Laravel News has covered a package that does something both useful and faintly alarming: it lets a Google Sheet act as a Laravel database connection.
The package, amazingbv/laravel-google-sheets-database-driver, registers Google Sheets as a database driver so Eloquent, the query builder and migrations can read and write directly to a spreadsheet. The model is intentionally simple. The spreadsheet is the database. Each tab is a table. The header row defines the columns.
That is not a replacement for MySQL, PostgreSQL or SQLite, and the package author is clear about the intended use case. This is for modest data needs: prototypes, small back-office applications, internal tools, light integrations, event RSVPs, editorial trackers or client-maintained lists where a full relational database may be more process than the job needs.

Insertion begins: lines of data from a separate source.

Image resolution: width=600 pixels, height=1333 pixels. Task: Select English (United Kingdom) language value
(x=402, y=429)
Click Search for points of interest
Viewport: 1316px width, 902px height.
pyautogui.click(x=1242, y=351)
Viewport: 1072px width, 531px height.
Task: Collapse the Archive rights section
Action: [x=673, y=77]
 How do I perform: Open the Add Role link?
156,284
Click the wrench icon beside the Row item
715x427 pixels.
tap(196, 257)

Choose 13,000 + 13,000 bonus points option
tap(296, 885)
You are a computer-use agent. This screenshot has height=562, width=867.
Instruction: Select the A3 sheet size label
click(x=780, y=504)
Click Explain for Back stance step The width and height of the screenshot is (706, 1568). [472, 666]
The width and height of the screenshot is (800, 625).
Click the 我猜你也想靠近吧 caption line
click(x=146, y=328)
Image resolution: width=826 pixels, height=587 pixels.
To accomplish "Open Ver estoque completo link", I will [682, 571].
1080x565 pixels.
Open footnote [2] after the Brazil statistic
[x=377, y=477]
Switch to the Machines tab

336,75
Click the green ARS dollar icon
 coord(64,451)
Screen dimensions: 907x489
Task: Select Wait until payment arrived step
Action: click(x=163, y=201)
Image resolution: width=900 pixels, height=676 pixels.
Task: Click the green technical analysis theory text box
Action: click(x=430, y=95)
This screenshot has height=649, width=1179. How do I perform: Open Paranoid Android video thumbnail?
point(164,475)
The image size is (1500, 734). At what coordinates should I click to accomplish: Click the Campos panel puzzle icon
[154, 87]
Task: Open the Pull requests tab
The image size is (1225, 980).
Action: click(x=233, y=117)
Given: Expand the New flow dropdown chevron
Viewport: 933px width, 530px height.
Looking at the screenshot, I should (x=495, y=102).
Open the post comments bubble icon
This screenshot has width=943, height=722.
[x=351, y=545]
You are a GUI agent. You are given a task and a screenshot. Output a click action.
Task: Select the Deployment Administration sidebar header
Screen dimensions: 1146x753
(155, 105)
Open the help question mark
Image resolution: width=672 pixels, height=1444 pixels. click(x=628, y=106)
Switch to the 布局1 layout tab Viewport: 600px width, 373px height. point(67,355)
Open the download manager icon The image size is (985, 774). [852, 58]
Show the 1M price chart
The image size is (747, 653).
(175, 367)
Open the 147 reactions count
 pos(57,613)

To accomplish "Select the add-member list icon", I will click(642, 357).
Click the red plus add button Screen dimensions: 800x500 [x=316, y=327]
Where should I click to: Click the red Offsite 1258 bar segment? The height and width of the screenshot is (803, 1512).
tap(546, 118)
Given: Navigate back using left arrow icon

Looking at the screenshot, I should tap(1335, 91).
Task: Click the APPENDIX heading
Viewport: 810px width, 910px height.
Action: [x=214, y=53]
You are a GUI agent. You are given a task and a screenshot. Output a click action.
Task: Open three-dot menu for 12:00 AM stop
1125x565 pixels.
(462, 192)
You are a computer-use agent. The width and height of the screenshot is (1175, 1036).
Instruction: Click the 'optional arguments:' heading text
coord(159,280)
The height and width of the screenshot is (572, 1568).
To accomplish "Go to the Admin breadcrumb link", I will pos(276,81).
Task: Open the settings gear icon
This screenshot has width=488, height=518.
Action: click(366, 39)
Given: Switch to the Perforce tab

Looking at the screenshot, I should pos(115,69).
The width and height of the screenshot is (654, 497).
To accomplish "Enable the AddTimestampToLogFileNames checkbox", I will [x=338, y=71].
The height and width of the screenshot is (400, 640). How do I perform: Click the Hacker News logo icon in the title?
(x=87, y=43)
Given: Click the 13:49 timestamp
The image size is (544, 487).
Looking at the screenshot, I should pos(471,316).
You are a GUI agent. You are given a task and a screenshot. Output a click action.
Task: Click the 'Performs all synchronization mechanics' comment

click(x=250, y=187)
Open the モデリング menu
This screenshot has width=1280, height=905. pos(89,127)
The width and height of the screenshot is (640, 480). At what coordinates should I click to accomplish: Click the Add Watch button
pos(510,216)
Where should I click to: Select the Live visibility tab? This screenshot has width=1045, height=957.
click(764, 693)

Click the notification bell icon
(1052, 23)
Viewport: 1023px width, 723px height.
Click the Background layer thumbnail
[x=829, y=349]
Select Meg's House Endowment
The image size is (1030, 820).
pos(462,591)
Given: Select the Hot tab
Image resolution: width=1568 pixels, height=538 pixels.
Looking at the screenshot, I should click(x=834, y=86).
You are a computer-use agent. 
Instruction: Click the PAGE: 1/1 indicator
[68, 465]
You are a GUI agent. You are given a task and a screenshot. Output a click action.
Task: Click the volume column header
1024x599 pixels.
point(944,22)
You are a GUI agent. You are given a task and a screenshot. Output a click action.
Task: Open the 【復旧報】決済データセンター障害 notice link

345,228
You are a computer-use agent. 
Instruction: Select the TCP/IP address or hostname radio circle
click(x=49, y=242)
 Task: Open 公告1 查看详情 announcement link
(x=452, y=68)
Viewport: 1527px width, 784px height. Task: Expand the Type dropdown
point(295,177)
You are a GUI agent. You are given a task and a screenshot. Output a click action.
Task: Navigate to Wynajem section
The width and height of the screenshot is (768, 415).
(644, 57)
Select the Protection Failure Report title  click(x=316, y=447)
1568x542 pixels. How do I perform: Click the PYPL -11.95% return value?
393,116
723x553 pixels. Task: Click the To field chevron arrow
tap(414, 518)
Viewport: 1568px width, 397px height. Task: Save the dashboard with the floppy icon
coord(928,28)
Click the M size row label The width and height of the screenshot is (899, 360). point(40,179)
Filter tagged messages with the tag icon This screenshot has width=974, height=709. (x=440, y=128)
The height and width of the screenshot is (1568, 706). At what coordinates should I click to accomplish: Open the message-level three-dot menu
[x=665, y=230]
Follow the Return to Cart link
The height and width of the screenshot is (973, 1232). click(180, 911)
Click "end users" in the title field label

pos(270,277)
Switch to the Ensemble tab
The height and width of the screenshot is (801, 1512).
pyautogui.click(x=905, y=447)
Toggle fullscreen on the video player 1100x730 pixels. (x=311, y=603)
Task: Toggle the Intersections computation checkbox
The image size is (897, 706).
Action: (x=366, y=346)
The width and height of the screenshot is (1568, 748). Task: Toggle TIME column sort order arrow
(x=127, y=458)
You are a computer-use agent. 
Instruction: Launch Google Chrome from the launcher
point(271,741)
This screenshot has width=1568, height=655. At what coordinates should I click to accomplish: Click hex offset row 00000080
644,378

The setup follows the expected Google path. Create or choose a Google Cloud project, enable the Google Sheets API, create a service account, download the JSON key, point Laravel at the spreadsheet ID and credentials file, then give the service account editor access to the sheet. A package install command prepares internal tabs used by the driver.
From there, the Laravel side looks deliberately normal. You can run migrations against the google-sheets connection, define a model, and use familiar create/query operations. Writes appear in the sheet, so a non-developer can sort, filter or edit the same data surface the app is using.
The catch is that Google Sheets remains Google Sheets. There are no real foreign keys, database-level constraints or high-throughput writes. Laravel calls that imply constraints or transaction semantics may be accepted for compatibility, but the sheet will not enforce them. Use this where human-editable convenience is the feature, not where data integrity is the product.